On Tue, May 8, 2012 at 1:36 AM, Fajar A. Nugraha <list@fajar.net> wrote:
> On Tue, May 8, 2012 at 2:13 PM, Clemens Eisserer <linuxhippy@gmail.com> wrote:
>> Hi,
>>
>> I have a quite unreliable SSD here which develops some bad blocks from
>> time to time which result in read-errors.
>> Once the block is written to again, its remapped internally and
>> everything is fine again for that block.
>>
>> Would it be possible to create 2 btrfs partitions on that drive and
>> use it in RAID1 - with btrfs silently repairing read-errors when they
>> occur?
>> Would it require special settings, to not fallback to read-only mode
>> when a read-error occurs?
>
> The problem would be how the SSD (and linux) behaves when it
> encounters bad blocks (not bad disks, which is easier).
>
> If it does "oh, I can't read this block. I just return an error
> immediately", then it's good.
>
> However, in most situation, it would be like "hmmm, I can't read this
> block, let me retry that again. What? still error? then lets retry it
> again, and again.", which could take several minutes for a single bad
> block. And during that time linux (the kernel) would do something like
> "hey, the disk is not responding. Why don't we try some stuff? Let's
> try resetting the link.
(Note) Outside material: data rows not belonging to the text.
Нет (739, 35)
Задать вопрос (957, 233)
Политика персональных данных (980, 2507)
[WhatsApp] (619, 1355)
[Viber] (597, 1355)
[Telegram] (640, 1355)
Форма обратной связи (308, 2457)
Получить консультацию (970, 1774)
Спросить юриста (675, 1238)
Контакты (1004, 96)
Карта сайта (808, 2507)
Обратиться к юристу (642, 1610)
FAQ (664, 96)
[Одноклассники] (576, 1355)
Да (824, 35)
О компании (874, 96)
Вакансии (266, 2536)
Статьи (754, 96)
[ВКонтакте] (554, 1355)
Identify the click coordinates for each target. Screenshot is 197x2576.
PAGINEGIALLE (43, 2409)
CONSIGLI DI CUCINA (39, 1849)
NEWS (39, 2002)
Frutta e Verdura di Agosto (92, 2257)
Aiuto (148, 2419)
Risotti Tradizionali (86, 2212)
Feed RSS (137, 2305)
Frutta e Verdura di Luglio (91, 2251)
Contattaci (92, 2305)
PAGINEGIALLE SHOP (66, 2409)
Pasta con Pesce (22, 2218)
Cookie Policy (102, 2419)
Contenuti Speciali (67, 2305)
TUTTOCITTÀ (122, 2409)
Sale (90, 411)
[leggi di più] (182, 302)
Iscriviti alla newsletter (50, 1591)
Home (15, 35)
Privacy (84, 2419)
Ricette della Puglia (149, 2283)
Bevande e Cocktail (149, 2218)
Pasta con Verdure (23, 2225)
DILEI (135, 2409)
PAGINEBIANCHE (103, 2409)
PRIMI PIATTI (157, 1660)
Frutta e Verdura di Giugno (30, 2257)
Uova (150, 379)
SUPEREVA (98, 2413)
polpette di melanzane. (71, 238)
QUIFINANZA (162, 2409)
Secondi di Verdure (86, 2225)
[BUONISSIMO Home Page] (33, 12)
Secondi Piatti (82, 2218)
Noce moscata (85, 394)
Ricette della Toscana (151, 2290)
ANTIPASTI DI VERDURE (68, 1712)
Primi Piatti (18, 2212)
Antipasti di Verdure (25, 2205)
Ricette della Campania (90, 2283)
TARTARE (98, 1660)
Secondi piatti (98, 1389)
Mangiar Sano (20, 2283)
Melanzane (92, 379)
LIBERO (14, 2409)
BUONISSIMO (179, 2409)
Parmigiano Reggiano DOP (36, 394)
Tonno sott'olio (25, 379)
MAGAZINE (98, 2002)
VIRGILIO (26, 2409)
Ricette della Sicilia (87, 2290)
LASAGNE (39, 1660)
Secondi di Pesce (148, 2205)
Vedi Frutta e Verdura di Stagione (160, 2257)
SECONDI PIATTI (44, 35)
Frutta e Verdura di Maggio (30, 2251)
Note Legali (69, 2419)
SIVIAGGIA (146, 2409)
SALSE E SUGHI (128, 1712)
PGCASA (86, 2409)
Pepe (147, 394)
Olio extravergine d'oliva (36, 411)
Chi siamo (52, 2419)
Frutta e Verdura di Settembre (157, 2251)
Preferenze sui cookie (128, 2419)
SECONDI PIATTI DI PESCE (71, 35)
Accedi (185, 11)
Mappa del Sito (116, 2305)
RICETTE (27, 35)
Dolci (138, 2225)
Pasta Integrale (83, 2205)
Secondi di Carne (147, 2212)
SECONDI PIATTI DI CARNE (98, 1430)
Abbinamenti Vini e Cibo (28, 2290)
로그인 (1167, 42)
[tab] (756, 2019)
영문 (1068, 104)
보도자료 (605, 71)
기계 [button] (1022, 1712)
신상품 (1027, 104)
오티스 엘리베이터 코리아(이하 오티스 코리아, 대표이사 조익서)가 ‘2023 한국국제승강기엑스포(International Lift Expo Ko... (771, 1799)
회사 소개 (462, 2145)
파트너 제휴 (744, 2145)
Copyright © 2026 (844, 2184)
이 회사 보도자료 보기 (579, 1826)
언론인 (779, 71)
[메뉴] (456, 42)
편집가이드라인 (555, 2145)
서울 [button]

If it doesn't work, try downgrading the link
> speed".
>
> In short, if you KNOW the SSD is already showing signs of bad blocks,
> better just throw it away.

The excessive number of retries (basically, the kernel repeating the
work the drive already attempted) is being addressed in the block
layer.

"[PATCH] libata-eh don't waste time retrying media errors (v3)", I
believe this is queued for 3.5